"Never A Good Time to Say No"


I could not agree more with this sentiment:

This is the argument made over and over again: If the repro rights activists would just stop agitating about the pro-life Dems, we could get majorities, and things would improve for women and men everywhere. I get that argument. Most days, I believe it. And then I wake up to a Democratic majority that will only pass progressive healthcare legislation if it includes antiabortion provisions.

These trade-offs build on each other. Stupak did not happen in a vacuum. It's part of a larger cycle. Is this the moment to stand up and say "no"? How could I say it is, especially when I am all too aware that if pro-choice Democrats were to revolt over this issue, they would be vilified and further alienated from a party that already allows the erosion of reproductive rights? We choose to play nice, our party trades on our freedoms. We choose to object, our party resents and blames us for failure. It's not exactly a bright set of options for anyone who has gotten into this quandary simply because they fervently believe that the rights of half the population to control its own reproduction are fundamental to full and equal participation in our democracy.

As I have noted in countless posts from multiple nations: when women are emancipated from the clutches of religion progress happens. And yet in America we are sliding backwards. At some point all of us have to stand up and say no more. And I don't see an issue that affects fully half of our population as one critic put it:' the same of sh&*^&%.' So, when are we going to heed the voices of fully half our population? Too add injury to insult, how's this for coverage:

None of the bills emerging from the House and Senate require insurers to cover all the elements of a standard gynecological "well visit," leaving essential care such as pelvic exams, domestic violence screening, counseling about sexually transmitted diseases, and, perhaps most startlingly, the provision of birth control off the list of basic benefits all insurers must cover. Nor are these services protected from "cost sharing," which means that, depending on what's in the bill that emerges from the Senate, and, later, the contents of a final bill, women could wind up having to pay for some of these services out of their own pockets. So far, mammograms and Pap tests are covered in every version of the legislation.

I guess this is what's meant by a 'sense of victimhood,' eh?


Sean Paul Kelley November 11, 2009 - 2:52pm

The fundamentalism of so many Americans never ceases to shock.

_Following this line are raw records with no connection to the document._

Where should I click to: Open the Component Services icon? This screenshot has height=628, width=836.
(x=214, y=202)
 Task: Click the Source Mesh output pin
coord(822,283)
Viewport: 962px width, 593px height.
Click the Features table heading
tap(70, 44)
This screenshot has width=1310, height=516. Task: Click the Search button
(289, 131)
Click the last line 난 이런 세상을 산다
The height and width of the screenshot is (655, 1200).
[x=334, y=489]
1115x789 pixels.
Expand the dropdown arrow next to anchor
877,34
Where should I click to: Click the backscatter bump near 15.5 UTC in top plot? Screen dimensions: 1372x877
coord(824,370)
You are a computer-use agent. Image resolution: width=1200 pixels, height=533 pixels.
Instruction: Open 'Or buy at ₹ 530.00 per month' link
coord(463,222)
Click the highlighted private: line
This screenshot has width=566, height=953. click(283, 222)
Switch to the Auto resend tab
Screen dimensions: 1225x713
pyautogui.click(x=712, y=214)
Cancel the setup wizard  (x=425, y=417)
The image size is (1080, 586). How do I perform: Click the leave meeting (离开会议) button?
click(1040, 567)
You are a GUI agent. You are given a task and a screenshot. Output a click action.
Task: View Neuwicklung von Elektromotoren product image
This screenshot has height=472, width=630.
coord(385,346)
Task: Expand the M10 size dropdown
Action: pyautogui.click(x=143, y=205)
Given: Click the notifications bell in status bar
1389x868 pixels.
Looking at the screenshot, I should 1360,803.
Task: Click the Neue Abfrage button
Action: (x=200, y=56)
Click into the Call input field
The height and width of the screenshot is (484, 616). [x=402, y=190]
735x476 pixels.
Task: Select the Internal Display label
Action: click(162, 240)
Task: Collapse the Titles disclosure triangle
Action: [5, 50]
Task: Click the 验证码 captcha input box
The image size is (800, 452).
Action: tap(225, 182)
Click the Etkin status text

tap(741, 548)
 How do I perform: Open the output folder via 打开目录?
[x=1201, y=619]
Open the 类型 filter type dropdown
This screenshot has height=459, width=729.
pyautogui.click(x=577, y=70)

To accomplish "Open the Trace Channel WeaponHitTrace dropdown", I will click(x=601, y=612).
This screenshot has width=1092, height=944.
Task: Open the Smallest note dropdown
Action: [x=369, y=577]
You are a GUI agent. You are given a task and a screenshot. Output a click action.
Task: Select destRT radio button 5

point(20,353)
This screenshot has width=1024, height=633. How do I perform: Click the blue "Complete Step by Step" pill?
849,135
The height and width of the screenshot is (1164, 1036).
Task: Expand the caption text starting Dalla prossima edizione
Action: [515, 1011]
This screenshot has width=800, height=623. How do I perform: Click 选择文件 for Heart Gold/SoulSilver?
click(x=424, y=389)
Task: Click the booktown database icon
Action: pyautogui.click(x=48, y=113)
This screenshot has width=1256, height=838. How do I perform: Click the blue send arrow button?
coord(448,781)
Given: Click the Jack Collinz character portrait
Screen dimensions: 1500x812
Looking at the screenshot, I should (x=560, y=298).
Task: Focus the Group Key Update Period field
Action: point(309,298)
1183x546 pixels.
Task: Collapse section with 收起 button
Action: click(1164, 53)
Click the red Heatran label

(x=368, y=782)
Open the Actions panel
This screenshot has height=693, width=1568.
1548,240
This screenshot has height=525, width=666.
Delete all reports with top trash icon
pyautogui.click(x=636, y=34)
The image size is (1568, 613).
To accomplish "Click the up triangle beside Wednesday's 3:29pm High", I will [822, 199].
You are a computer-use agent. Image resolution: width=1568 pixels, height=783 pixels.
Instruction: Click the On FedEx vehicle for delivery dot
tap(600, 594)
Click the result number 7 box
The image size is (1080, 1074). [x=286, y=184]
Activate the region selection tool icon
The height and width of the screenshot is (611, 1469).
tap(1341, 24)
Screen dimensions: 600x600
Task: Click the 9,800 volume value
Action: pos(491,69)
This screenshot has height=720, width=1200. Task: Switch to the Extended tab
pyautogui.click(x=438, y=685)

kovacs November 11, 2009 - 5:14pm

It will take at least another 20 years until there are as many women in top positions as the are men (we got to wait until the existing old farts die off and with them their old boys networks), I don't see a systematic attack on women's rights being perpetrated in the US. I just don't see it, especially when compared to most other countries. Look, as a simple example, I know many women who spend half of their time in civilized Switzerland or Italy and half in the US. There is no comparison between the sexism in those two countries and what we have in the US. Employers and colleagues there can get away with levels of sexism that would get them fired in a second here. If you are saying that we are ALL getting screwed here more than citizens in Switzerland, than I'd agree with that (Italy, not so sure).